What you need to do: Pull every line containing the word "showing" from the records.

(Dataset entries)
################
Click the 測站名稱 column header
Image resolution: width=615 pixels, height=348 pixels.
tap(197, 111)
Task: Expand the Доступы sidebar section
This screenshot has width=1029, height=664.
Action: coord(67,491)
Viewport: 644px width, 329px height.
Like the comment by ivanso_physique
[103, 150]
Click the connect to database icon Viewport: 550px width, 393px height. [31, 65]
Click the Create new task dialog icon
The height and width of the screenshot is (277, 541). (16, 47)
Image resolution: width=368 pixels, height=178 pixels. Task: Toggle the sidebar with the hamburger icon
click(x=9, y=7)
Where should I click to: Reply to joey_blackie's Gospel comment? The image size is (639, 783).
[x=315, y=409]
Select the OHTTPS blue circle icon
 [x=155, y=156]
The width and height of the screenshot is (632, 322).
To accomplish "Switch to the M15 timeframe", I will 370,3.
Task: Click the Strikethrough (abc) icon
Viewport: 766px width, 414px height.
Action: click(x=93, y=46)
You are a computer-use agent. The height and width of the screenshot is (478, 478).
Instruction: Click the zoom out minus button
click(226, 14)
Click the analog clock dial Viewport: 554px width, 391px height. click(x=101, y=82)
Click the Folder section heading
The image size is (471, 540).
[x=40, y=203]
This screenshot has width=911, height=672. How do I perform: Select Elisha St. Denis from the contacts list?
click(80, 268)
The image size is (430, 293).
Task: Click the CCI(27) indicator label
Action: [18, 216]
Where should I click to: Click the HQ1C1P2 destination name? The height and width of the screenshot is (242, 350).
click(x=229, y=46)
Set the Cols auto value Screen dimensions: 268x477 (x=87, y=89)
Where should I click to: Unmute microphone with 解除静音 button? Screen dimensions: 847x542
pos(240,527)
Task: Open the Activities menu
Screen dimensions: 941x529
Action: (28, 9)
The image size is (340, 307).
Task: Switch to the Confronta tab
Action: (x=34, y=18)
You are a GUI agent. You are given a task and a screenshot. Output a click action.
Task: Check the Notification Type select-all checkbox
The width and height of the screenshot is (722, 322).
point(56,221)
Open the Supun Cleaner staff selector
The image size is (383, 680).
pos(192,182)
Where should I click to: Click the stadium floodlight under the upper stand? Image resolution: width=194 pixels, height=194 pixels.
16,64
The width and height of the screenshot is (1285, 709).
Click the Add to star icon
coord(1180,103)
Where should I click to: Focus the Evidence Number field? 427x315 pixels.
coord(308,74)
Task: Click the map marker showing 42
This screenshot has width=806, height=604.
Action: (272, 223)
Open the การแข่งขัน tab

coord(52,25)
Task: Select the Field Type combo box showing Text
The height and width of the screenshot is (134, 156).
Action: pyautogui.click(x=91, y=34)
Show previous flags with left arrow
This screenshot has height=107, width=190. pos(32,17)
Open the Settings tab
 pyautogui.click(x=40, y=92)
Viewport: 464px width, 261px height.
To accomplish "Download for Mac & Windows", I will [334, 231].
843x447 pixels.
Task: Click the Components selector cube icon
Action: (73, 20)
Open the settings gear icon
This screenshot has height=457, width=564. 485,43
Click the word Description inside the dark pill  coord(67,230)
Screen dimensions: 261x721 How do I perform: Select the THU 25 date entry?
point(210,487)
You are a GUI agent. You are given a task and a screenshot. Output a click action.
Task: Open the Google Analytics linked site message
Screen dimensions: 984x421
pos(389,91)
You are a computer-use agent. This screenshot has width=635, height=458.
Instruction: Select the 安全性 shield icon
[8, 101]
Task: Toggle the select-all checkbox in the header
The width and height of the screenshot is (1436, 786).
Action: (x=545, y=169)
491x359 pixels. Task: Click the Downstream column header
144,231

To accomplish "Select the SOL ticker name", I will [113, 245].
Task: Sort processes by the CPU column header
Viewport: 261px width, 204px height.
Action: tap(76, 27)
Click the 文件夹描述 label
################
Answer below:
Task: Click the map marker showing 42
Task: Select the Field Type combo box showing Text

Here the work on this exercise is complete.